Do this:
Reproduce every line of the data below verbatim, omitting the pictures from your answer.

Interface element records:
# # # # #
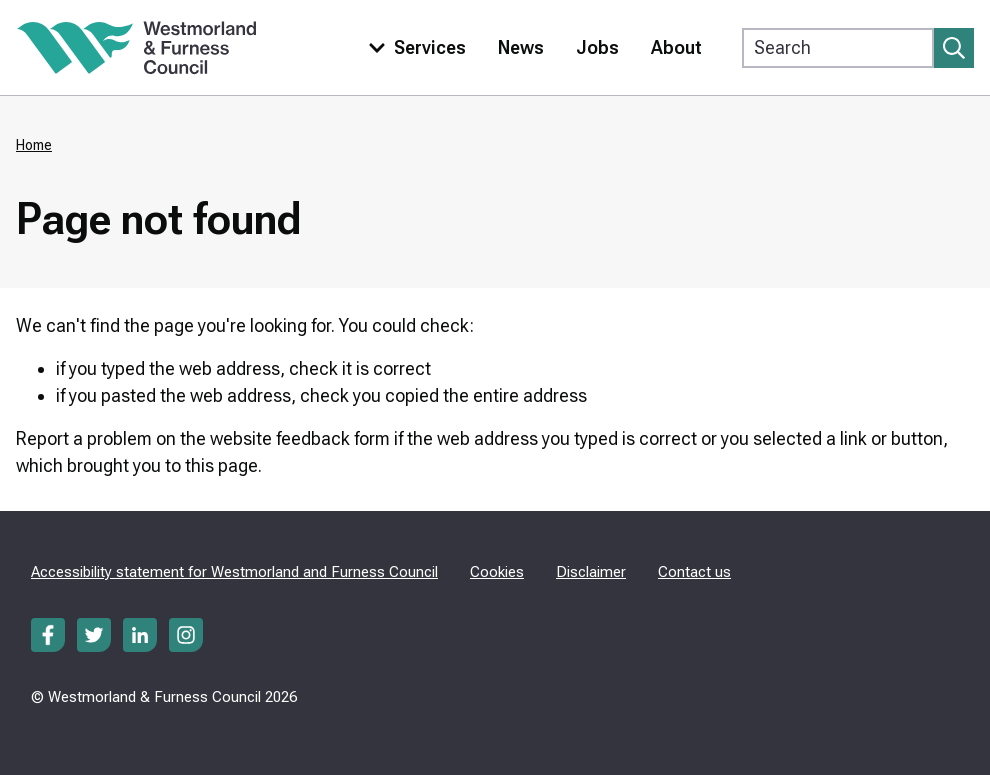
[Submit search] (954, 48)
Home (34, 145)
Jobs (597, 47)
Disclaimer (591, 572)
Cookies (497, 572)
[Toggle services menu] (413, 47)
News (521, 47)
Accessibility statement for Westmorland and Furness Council (234, 572)
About (676, 47)
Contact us (694, 572)
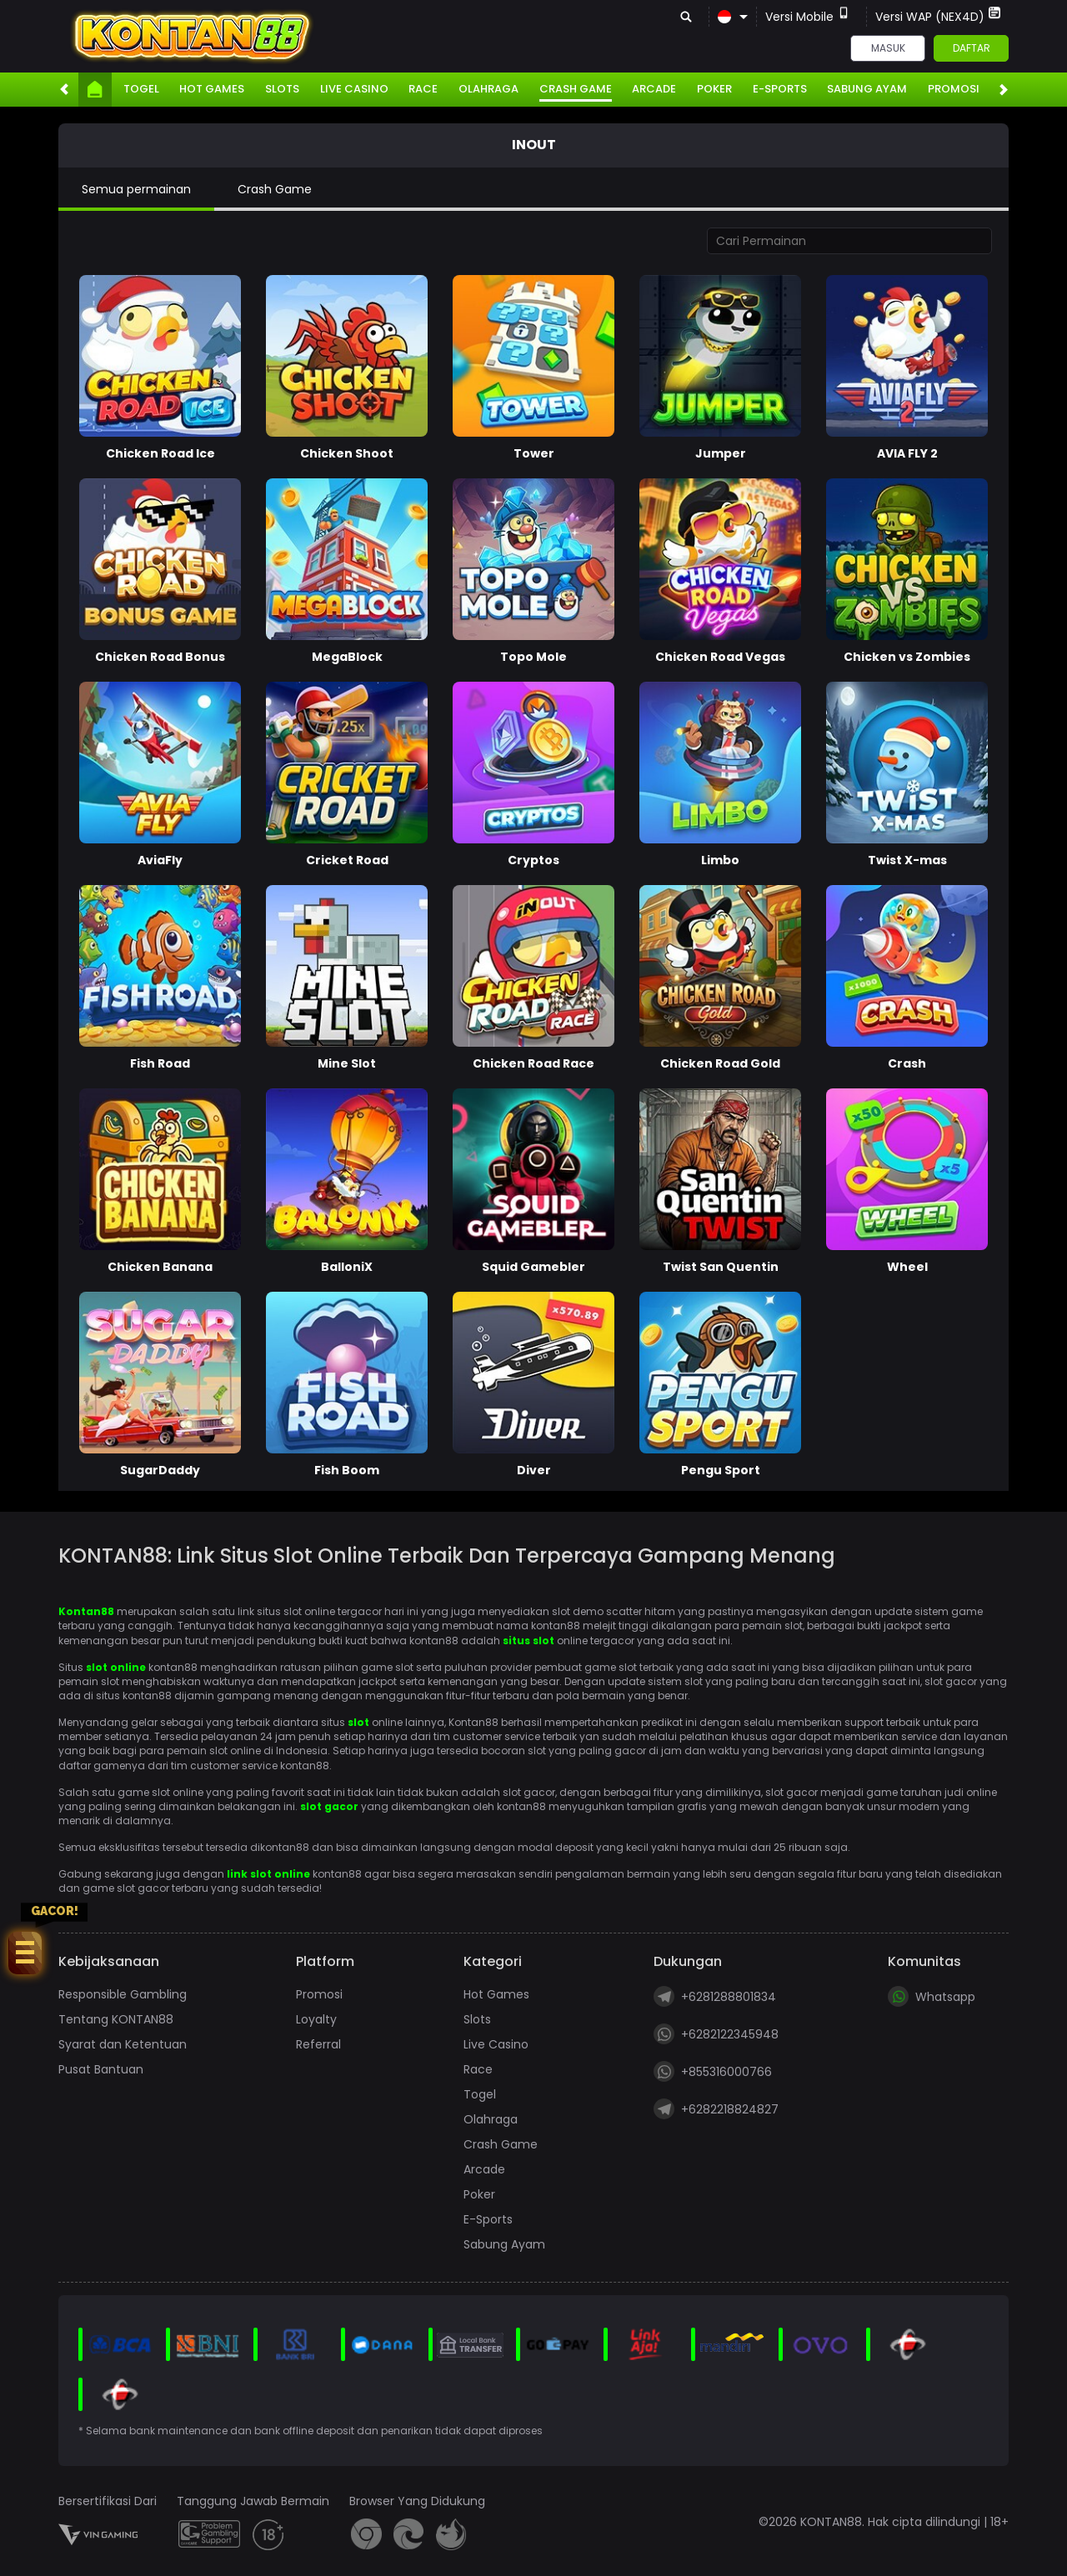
# # # # #
Written answer:
[Submit search] (954, 48)
Home (34, 145)
Jobs (597, 47)
Disclaimer (591, 572)
Cookies (497, 572)
[Toggle services menu] (413, 47)
News (521, 47)
Accessibility statement for Westmorland and Furness Council (234, 572)
About (676, 47)
Contact us (694, 572)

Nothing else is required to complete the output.